**Task requirements:**
Reproduce the passage of the forum thread on Couchbase full-text indexing of document IDs, starting at "Setting the above" and ending at "contain the term.".
# START OF Selected extract
Proper way to FTS Index and search Meta().id or docids using regex or wildcard seaches

“Doc ID with regex” is a way couchbase FTS will allow you to extract “type identifiers” for indexing. Let me explain this better with an example …

Ex: Say you have these documents on your couchbase bucket…

  • doc-airline-23
  • doc-airline-421
  • doc-airport-992

Using the regexp: -[a-z]*-, the docIDs that would match the pattern are: “-airline-” and “-airport-”.
Setting the above regex in your “Doc ID with regex” field, you’ll be able to define top level type mappings: “-airline-” or “-airport-” to index only those documents whose Doc IDs contain the term.

So setting this as your index definition would index all attributes of documents with “-airline-” in their IDs …

{
  "name": "temp",
  "type": "fulltext-index",
  "params": {
    "doc_config": {
      "docid_regexp": "-[a-z]*-",
      "mode": "docid_regexp"
    },
    "mapping": {
      "default_analyzer": "standard",
      "default_datetime_parser": "dateTimeOptional",
      "default_field": "_all",
      "default_mapping": {
        "dynamic": true,
        "enabled": false
      },
      "types": {
        "-airline-": {
          "dynamic": true,
          "enabled": true
        }
      }
    },
    "store": {
      "indexType": "scorch"
    }
  },
  "sourceType": "couchbase",
  "sourceName": "bucket",
  "sourceUUID": "",
  "uuid": ""
}

Hope that explains what “Doc ID with regex” is intended to do. Note that this won’t assist you in searching the doc IDs based on a regexp - it’ll only index ones that you’ve matched using the regexp.

The Doc ID query would only assist you to retrieve documents if you specify the exact ID(s) - so I gather this isn’t what you want.

Now if you want to search across all documents by applying a regexp you would need to issue a regexp query against the “_id” field that FTS automatically indexes.

Taking the previous example again, the following query would fetch me all documents that have “airline” in it …

{
  "query": {
    "regexp": ".*airline.*",
    "field": "_id"
  }
}
# END OF Selected extract
# START OF Extracted material
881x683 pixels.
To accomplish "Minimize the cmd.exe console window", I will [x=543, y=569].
# END OF Extracted material
# START OF Extracted material
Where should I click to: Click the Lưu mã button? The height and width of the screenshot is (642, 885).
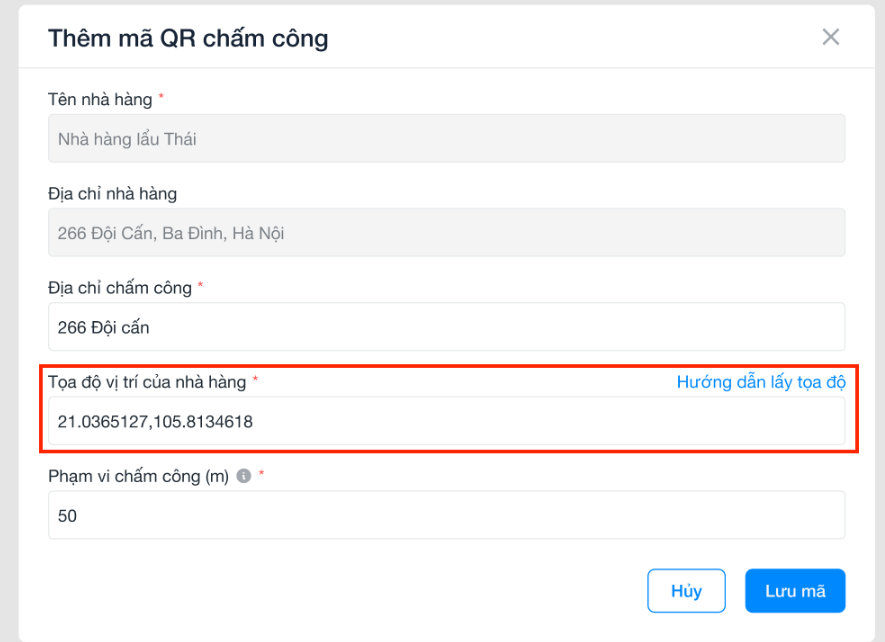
# END OF Extracted material
**Written reply:**
Setting the above regex in your “Doc ID with regex” field, you’ll be able to define top level type mappings: “-airline-” or “-airport-” to index only those documents whose Doc IDs contain the term.